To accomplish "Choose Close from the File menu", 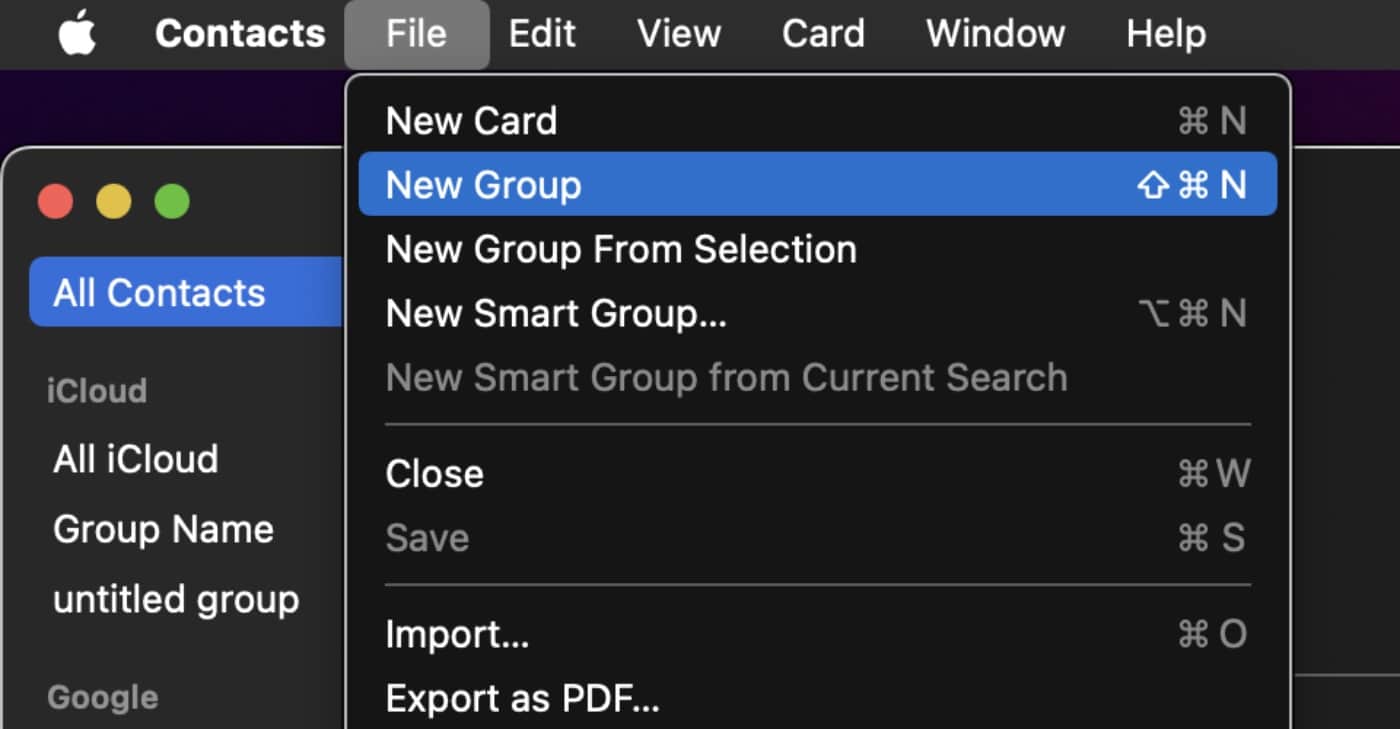I will point(434,473).
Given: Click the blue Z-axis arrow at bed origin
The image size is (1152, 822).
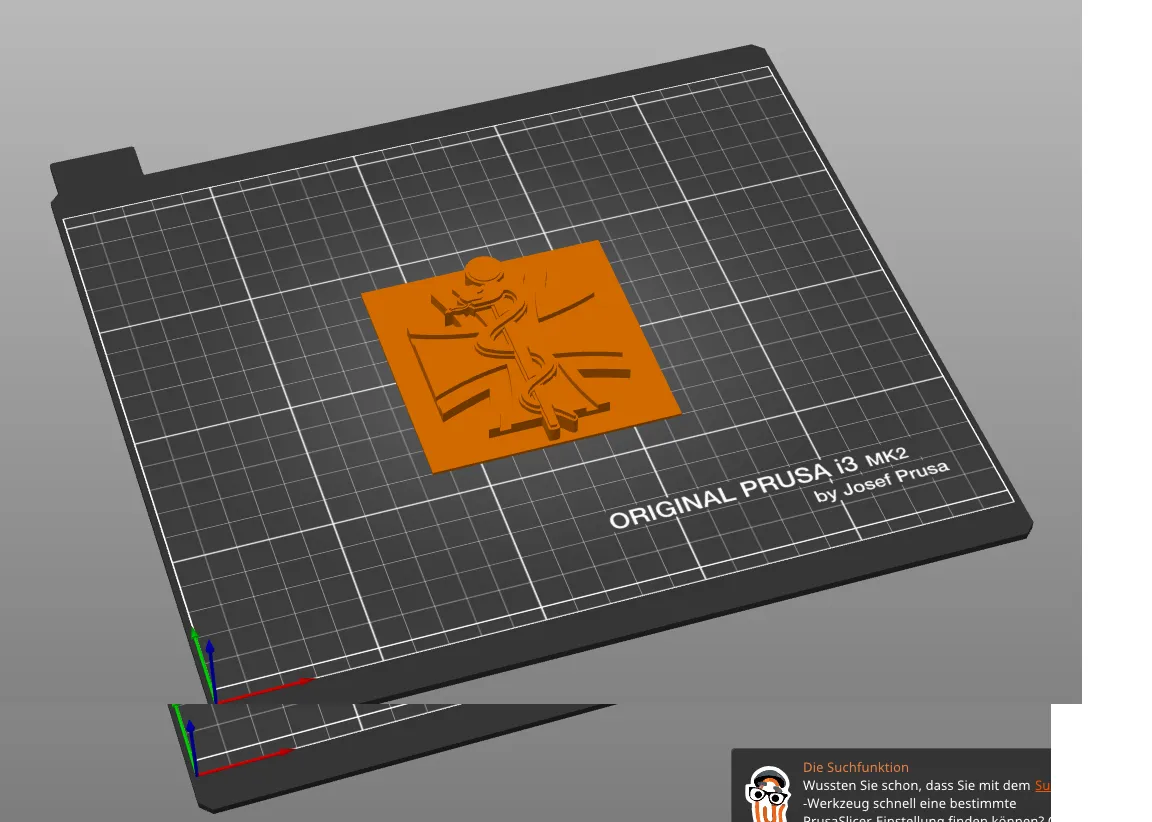Looking at the screenshot, I should click(212, 670).
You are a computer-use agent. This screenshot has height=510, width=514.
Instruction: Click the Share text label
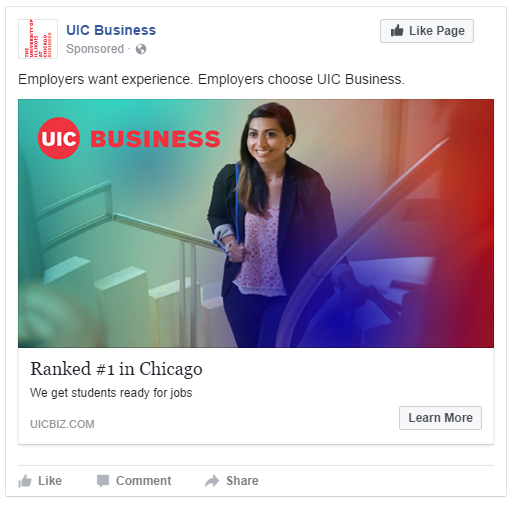tap(242, 481)
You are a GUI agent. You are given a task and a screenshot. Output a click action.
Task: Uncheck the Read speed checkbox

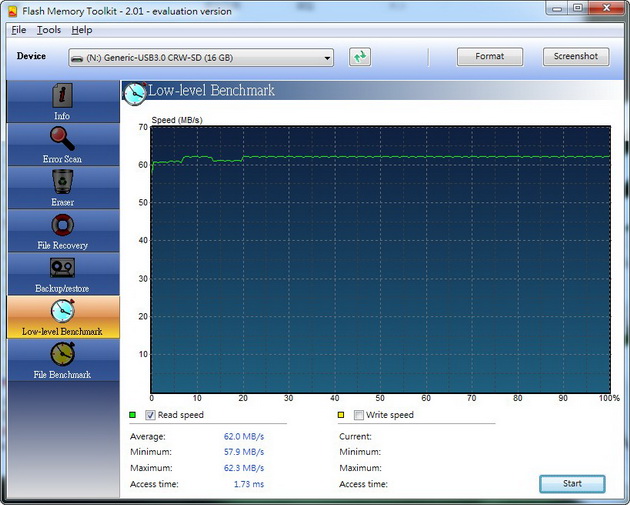[x=151, y=415]

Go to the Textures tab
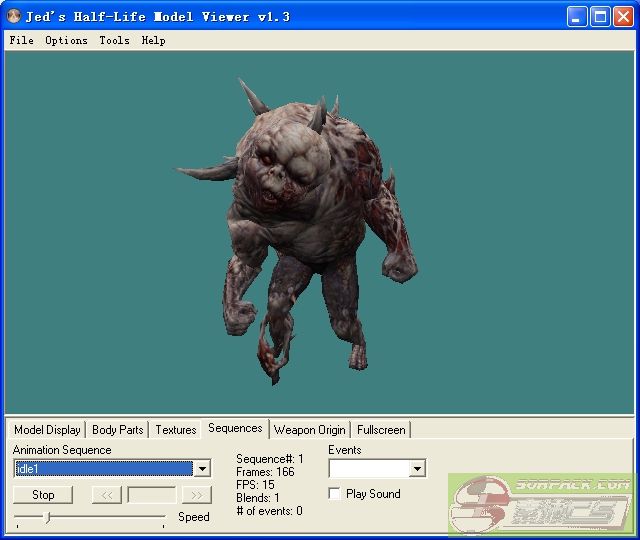[175, 430]
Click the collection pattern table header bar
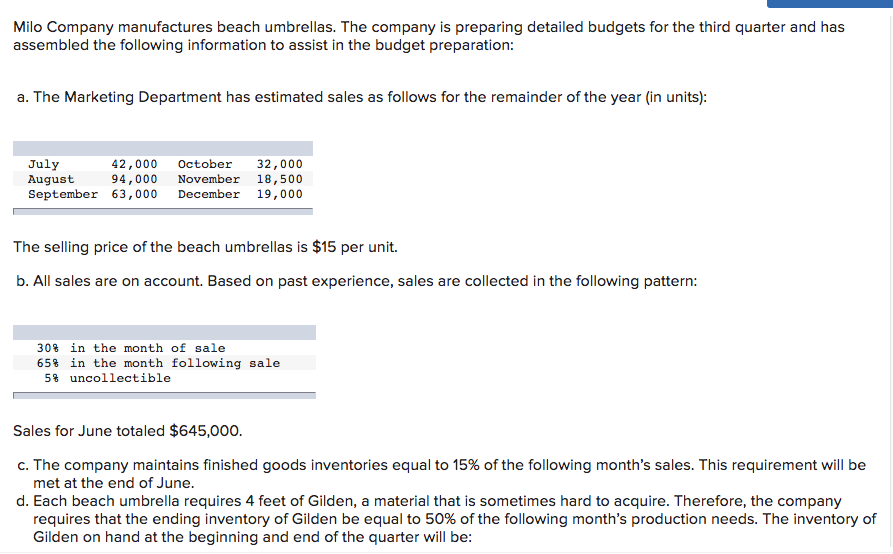This screenshot has width=893, height=554. coord(164,333)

◇ ◇ ◇ ◇

## EXERCISE DIRECTIONS
Copy whichever lines in the listing above contain the word "agent".

## ANSWER
You are a computer-use agent. This screenshot has height=510, width=514.
You are a GUI agent. You are given a task and a screenshot. Output a click action.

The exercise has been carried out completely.